● **GOAL 1**
In the passage on domestic violence cases, recast the paragraph beginning "As a general guideline" as a short list that keeps its main facts.

● **PASSAGE**
So in this situation of a solid criminal case, even if the defendant wants to go to trial on a misdemeanor, the court will generally just keep postponing the case in an attempt to turn up the pressure to get the defendant to plead guilty. In the rare event that a defendant insists on taking the case to trial, the victim can talk with the district attorney at that point to evaluate the possibilities, and make a decision then about reconsidering going into family court to a restraining order. (It's very important for victims to understand that just because a trial date has been set, that in no way means that the case is going to trial, or even that it's likely to go to trial. Setting a trial date is just the beginning of a long attempt to get the defendant to accept a plea.)

NOTE B - What if the Victim Wants the Abuser to Have Visitation: Some domestic violence victims may both be serious about pursuing the criminal case and, at the same time, may also want the father to continue seeing the children. And she may want the help of the family court to work out the visitation arrangement. In these cases, the strategy is the same, except that the children can be intentionally left off of the criminal court order to begin with. Or the children's names can be removed from the criminal protective order at any time. And since we're talking about a situation in which the criminal case is strong, this victim would make the family court judge aware of the criminal charges against the abuser, and she should be in fairly good shape in family court.

As a general guideline, keep in mind that the best way for a domestic violence victim to get the upper hand in family court is to bring key criminal case documents into family court with her to present to the family court judge; documents such as the police report, the district attorney filings, and the abuser's past criminal history.

Still, when a domestic violence victim with a solid criminal case says she wants to open a family court case so the father and children can visit - we usually suggest she consider waiting a while. This gives the victim and the children time to break out of their hyper-vigilance to the abuser's moods and manipulations. For many domestic violence victims this all-consuming hyper-vigilance to the abuser was so essential to their survival when living with the abuser that they've often completely lost touch with their own needs. Waiting a while gives the victim and the children time to set a healthier new stride, independent of worrying how the abuser will react. And it gives time to strengthen the criminal tract.

But most important, waiting a while before confronting the abuser in family court, gives time for the weight of the criminal case (delete: time) to work its influence on the abuser, and to break the abuser's stride. To be sure, it doesn't work in all cases. But, in general, waiting a while gives the message time to sink in.

If a mother wants her children to have a future with their father, we tell her, it's more important than ever that the abuser get the message.

2. Avoiding Family Court Pitfalls - When the Criminal Case Starts Out Weak

In most cases when a domestic violence criminal case is weak, it's weak only because either the police did an incomplete job, or the victim didn't tell the police everything, or the district attorney didn't properly take action on the case. So the key in these situation is for the victim and her advocate to take the weak criminal case and make it strong. Then you're back to the best case scenario.

If you stop and think about it, it's very difficult for a batterer to carry out on-going abuse without leaving a lot of evidence. Another thing to consider is that police, even when responding well, are generally not going to carry an investigation much beyond the point at which they feel they've gotten enough evidence to make the arrest and to support the case. What this means is that if the case is later found to be insufficient for any reason, there's almost certain to be a whole lot more evidence to be found just by going back through the case.

● **GOAL 2**
Output as a numbered list everything in the records from the start down through the line containing "SEARCH (14, 384)", skipping blank lines and leaving out the pictures.

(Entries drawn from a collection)

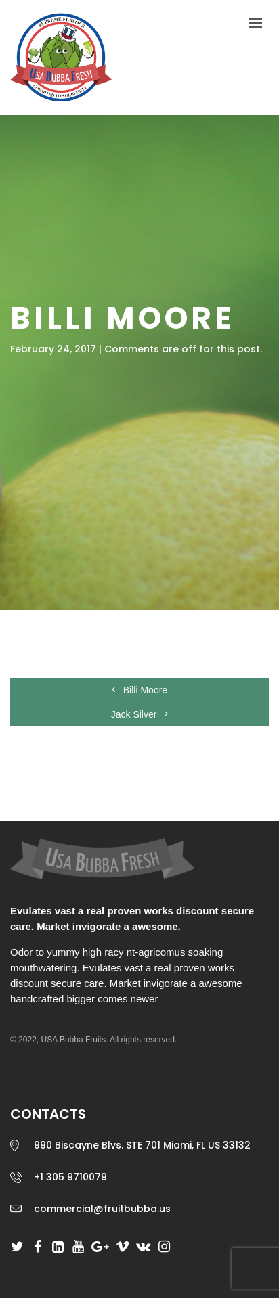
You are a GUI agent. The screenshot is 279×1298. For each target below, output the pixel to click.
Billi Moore (139, 690)
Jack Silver (140, 714)
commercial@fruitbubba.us (102, 1208)
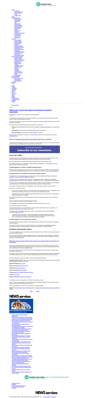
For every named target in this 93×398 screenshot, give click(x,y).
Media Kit (14, 388)
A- (12, 107)
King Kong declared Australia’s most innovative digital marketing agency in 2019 (22, 358)
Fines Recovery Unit (23, 265)
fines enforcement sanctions (49, 225)
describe (25, 159)
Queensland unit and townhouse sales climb (22, 319)
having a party (35, 130)
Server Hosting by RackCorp (49, 396)
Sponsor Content (16, 383)
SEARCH (14, 384)
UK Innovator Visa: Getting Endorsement (21, 333)
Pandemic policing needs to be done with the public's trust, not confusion (33, 139)
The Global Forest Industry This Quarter (21, 335)
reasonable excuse (13, 180)
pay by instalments (53, 171)
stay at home (42, 118)
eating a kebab (33, 132)
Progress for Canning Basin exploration (21, 347)
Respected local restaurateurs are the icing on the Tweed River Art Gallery (22, 327)
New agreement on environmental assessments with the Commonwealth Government (20, 353)
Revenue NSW (21, 263)
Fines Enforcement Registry (24, 276)
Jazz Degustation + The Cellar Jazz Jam (21, 341)
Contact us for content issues (18, 385)
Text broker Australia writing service (20, 360)
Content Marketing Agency (18, 386)
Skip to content (15, 105)
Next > (38, 291)
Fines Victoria (16, 274)
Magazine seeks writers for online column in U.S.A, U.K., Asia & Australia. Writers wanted (22, 318)
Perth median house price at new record (21, 320)
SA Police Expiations (22, 270)
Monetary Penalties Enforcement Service (23, 272)
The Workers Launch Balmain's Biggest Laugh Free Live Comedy (21, 332)
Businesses (14, 334)
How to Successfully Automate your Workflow (22, 356)
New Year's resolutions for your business (21, 366)
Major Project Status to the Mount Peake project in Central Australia (21, 362)
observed (17, 212)
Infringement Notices (20, 268)
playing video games (45, 127)
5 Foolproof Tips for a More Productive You (22, 355)
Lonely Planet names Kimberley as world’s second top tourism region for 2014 (21, 329)
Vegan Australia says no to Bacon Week (21, 350)
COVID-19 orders (24, 176)
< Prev (31, 291)
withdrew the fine (13, 136)
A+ (10, 107)
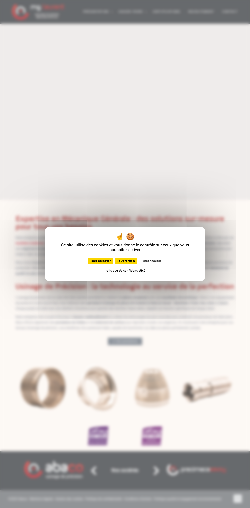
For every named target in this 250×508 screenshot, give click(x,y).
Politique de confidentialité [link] (125, 270)
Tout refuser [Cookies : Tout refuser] (126, 261)
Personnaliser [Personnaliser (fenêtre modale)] (151, 261)
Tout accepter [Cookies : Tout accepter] (100, 261)
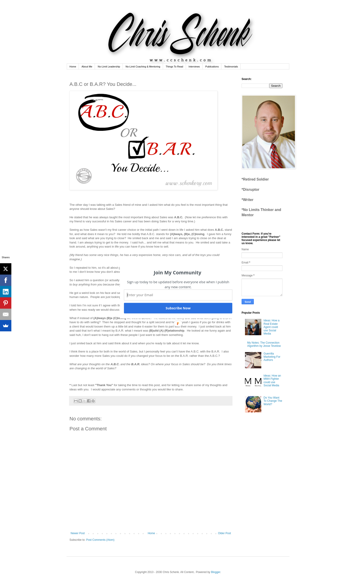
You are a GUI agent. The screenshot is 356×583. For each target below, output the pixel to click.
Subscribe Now (178, 308)
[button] (177, 272)
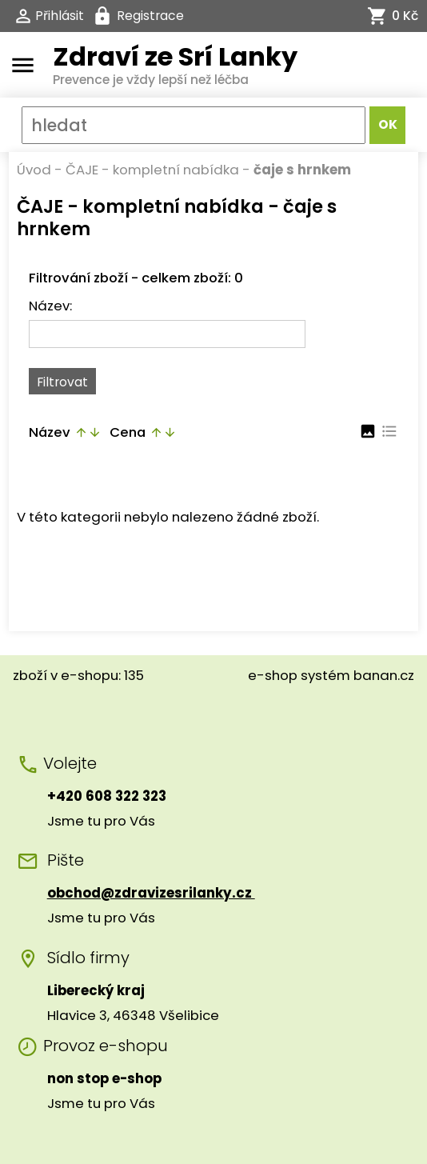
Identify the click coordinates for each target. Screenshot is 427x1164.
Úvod (34, 169)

● **FULL ANSWER 1**
- The best way for a domestic violence victim to get the upper hand in family court is to bring key criminal case documents to present to the family court judge.
- These documents include:
  - the police report
  - the district attorney filings
  - the abuser's past criminal history

● **FULL ANSWER 2**
1. You are a GUI agent. The screenshot is 279×1298. For each target below, output the pixel to click.
2. Billi Moore (139, 690)
3. Jack Silver (140, 714)
4. commercial@fruitbubba.us (102, 1208)
5. For every named target in this 93×398 screenshot, give click(x,y).
6. Media Kit (14, 388)
7. A- (12, 107)
8. King Kong declared Australia’s most innovative digital marketing agency in 2019 (22, 358)
9. Fines Recovery Unit (23, 265)
10. fines enforcement sanctions (49, 225)
11. describe (25, 159)
12. Queensland unit and townhouse sales climb (22, 319)
13. having a party (35, 130)
14. Server Hosting by RackCorp (49, 396)
15. Sponsor Content (16, 383)
16. SEARCH (14, 384)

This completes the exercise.